Django Truncator HTML Methods Denial-of-Service Vulnerability

A denial-of-service vulnerability has been identified in Django versions 6.0 prior to 6.0.2, 5.2 prior to 5.2.11, and 4.2 prior to 4.2.28. The issue arises in the 'django.utils.text.Truncator' class, specifically within the 'chars()' and 'words()' methods when the 'html' parameter is set to True. Additionally, the 'truncatechars_html' and 'truncatewords_html' template filters are affected. The vulnerability allows remote attackers to cause a denial-of-service by sending crafted inputs that include a large number of unmatched HTML end tags, leading to excessive processing time during HTML parsing.

Impact

Exploitation of this vulnerability can cause a denial-of-service condition, where the application becomes unresponsive or significantly slower due to the increased processing time required to handle the crafted inputs.

Reproduction

To reproduce this vulnerability, use a Django version that is affected (6.0 prior to 6.0.2, 5.2 prior to 5.2.11, or 4.2 prior to 4.2.28).
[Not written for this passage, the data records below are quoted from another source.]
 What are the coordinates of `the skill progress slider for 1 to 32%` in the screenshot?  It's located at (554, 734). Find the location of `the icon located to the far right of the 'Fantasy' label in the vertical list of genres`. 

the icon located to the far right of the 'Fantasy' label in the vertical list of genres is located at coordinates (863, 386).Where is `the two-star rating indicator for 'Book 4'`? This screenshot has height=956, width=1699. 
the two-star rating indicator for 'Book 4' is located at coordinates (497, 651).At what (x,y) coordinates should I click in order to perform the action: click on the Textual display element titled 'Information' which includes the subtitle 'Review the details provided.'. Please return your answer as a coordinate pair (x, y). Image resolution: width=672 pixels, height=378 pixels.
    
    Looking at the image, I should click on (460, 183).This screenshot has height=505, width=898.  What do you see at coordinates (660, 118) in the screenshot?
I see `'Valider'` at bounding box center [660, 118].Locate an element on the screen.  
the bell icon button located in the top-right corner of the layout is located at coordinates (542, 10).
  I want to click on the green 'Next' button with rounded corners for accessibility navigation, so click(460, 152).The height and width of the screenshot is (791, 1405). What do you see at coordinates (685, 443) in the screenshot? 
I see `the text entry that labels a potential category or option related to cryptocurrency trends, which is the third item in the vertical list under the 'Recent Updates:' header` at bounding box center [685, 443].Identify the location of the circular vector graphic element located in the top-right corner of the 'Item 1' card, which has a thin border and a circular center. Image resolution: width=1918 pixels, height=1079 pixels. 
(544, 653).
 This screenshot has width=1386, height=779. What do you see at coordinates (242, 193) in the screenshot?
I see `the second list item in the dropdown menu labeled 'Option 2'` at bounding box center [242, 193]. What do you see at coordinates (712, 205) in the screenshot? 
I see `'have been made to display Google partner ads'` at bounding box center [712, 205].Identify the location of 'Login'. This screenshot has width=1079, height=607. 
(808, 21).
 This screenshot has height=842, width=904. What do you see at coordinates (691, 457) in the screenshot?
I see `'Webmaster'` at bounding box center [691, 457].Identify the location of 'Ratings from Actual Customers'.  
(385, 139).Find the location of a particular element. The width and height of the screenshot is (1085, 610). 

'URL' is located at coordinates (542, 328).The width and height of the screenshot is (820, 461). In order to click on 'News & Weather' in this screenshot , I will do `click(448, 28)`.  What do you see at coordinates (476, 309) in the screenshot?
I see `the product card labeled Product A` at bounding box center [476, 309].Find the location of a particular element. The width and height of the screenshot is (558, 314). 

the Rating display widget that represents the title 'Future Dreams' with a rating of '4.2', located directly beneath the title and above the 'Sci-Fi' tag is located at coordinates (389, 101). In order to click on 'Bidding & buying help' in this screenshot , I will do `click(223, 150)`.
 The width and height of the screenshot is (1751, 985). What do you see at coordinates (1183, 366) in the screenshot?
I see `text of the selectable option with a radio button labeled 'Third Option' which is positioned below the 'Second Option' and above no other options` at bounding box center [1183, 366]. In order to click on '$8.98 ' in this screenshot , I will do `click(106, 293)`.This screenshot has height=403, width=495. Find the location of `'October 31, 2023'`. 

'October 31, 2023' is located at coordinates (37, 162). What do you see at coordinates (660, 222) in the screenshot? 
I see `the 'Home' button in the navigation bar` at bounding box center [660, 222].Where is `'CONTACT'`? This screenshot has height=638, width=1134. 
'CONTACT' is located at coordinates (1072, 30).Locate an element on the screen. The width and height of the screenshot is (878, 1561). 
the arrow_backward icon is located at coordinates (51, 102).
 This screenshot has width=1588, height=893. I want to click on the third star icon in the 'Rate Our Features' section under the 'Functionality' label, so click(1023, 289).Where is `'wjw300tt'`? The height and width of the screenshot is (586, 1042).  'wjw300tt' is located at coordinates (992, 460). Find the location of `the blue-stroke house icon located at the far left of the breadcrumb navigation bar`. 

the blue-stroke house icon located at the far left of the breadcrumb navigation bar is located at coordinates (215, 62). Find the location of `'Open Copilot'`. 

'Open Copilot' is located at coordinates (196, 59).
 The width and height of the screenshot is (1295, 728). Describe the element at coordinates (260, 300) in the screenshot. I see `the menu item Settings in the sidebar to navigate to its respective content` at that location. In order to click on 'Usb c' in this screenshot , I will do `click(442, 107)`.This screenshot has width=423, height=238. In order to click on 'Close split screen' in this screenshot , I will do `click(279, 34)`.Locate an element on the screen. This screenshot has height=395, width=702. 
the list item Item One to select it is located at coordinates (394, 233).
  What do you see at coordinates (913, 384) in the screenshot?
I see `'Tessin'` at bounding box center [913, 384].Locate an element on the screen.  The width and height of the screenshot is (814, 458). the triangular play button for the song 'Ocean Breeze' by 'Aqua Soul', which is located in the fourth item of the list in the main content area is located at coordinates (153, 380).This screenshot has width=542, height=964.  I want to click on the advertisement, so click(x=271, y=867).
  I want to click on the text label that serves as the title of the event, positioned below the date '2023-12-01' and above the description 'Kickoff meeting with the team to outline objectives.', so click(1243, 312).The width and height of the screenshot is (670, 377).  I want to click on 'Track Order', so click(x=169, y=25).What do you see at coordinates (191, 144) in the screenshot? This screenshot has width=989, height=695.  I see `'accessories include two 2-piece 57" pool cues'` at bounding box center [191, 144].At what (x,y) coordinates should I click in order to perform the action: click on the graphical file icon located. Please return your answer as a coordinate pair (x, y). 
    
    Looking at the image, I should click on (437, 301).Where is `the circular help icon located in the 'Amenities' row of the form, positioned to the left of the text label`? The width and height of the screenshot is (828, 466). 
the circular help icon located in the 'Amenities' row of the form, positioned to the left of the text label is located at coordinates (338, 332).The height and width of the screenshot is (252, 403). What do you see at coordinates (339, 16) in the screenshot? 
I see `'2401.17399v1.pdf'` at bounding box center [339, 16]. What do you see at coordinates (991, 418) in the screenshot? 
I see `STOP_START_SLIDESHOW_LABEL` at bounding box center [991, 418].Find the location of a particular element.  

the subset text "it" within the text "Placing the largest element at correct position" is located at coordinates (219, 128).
Apply a template filter that processes HTML, such as 'truncatechars_html' or 'truncatewords_html', and pass a string that contains a high number of unmatched HTML end tags. This will simulate the crafted input that triggers the denial-of-service condition by causing the HTML parser to slow down significantly.

Remediation

Users can upgrade to Django 6.0.2, 5.2.11, or 4.2.28 to address this vulnerability.